💣 Fuck-up night tales over a beer 🍻
Vladislav Ertel
Amsterdam, 2025
I'm a teamlead/developer in Toolbox and Feedback Hub
Previously I was working with Rider, Code With Me and Remote Dev
And I'm...
only human.
And since I'm a human - I make mistakes.
And today we are going to talk about funny fuck-ups worth teaching
Today we are going to talk about:
One of 1001 wrong ways to download a file
What is the most unobvious place for test flakiness to occur on CI?
What should you keep in mind when developing a public service?
Chapter #1: How to DDOS yourself
Hehe, Alexandr thanks for the slide. Anyway.
Back in 2020, during the good old days of the Great Indoors for humanity **CLICK**
We, developers, were sitting at home and were missing interactions with each other
Code With Me
And Code With Me should have been help with that
I joined Code With Me team back in 2020.
Code With Me was an ambitious startup-like project on top of a legacy codebase
The idea of Code With Me is fairly simple
"Fairly simple"
Imagine you want to work on a project together with your buddy**CLICK**
You can find a small button with a person icon in the top right corner**CLICK**
Click it - a popup with session creation options will appear. You start the session**CLICK**
"Fairly simple"
By starting a session IDE goes to the CWM server**CLICK**
and asks for a session link**CLICK**
Then you share the session link with your buddy**CLICK**
He downloads the thin client**CLICK**
And connects to your IDE
That's how Code With Me looks from both sides
One more minute of boring stuff
As you can see, Code With Me includes IDE, Thin Client and Server**CLICK**
Two instances of CWM servers were hosted on Kubernetes cluster**CLICK**
And the load from all the IDEs**CLICK** was evenly spead across two instances
Phew, boring part - check. Now comes the story...

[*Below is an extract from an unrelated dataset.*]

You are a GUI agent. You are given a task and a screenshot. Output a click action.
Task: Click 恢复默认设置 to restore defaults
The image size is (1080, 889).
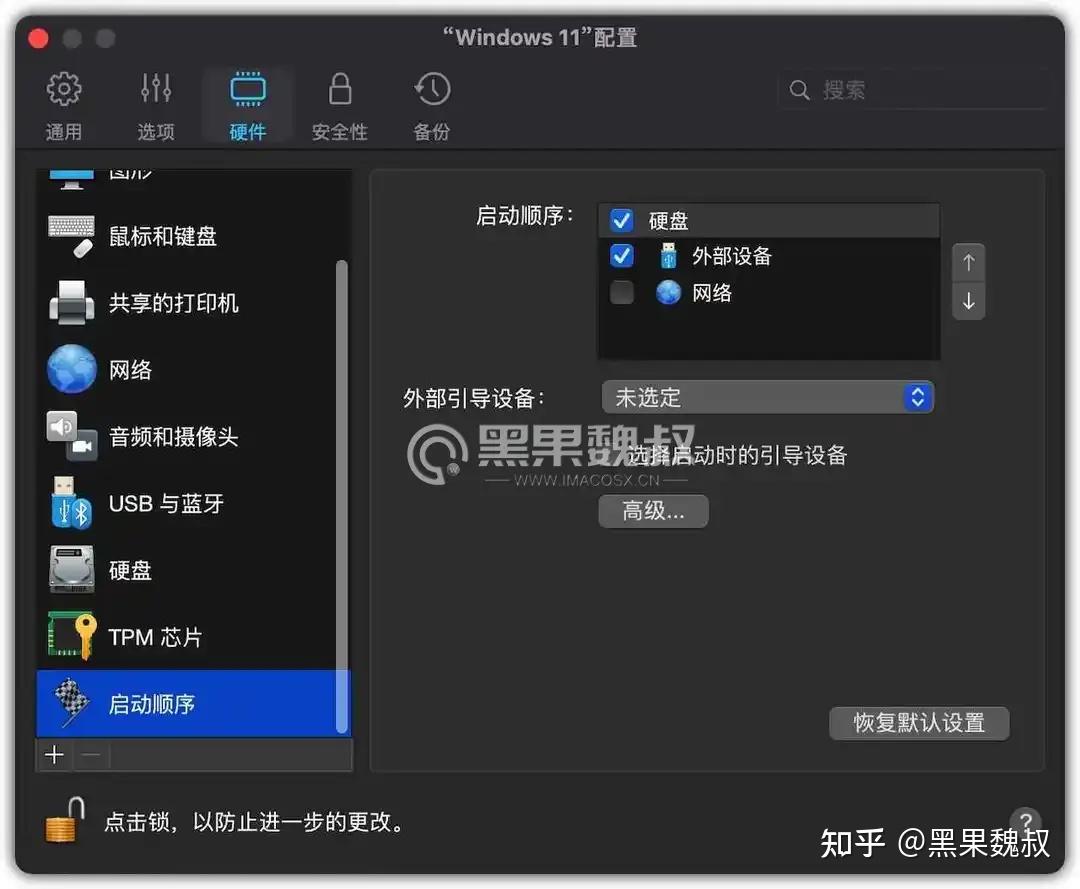point(919,723)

Back in the beginning of 2021, when we first launched CWM - everything was
fine
The grass was green and the sky was blue
The usage was growing naturally.
total tranquility. BUT SUDDENLY!
One of the servers goes down
And usually it's not a big trouble if you are hosted on Kubernetes
But this time the usage grew to amount when one replica couldn't handle the load
And because of that - the traffic is redirected on another instance, while the first instance is rebooting**CLICK**
The second gets overwhelmed by the incoming traffic and also goes down**CLICK**
repeat until fixed
the Fix
The fix is simple**CLICK**
just scale up vertically and horizontally, no big deal
the proper fix
val isSuccess = makeRequest()
if (!isSuccess) {
retry(2.seconds)
}
But the proper fix - is to prevent that from happening in the future
The main problem here was the following
Everything worked fine while everything worked fine**CLICK**
But as soon as the IDE requests start failing
IDE begins to generate even more traffic while trying to recover by using retries
The delay of these retries was hardcoded to 2 seconds
the proper fix
val isSuccess = makeRequest()
if (!isSuccess) {
val expPower = attemp + small_random
val delayTime = exp(2, expPower) + bigger_random
retry(delayTime.seconds)
}
And to prevent the problem in future - I changed the retries strategy
They are now scaled exponentially with random jitter
The randomness in the delay allowed us to smear the load evenly over time
Takeaway #1
1. Scale up your infrastructure in advance
2. Make your retries exponential
3. Ask SRE team for an advice
What can we take away from this story?**CLICK**
Scale up your infrastructure in advance**CLICK**
If you are using retries - I advise you to make them exponential and randomized**CLICK**
Don't hesitate to consult with our SRE team, they are cool people with interest to help you
Give them a round of applause
Ok, going further
Chapter #2: It's all about files
Back in 2021, during the good old days of the Great Indoors for humanity
Kirill Skrygan approached me and asked:
Look, we have Code With Me. What if instead of connecting to another person's IDE
we start the IDE remotely and connect to it?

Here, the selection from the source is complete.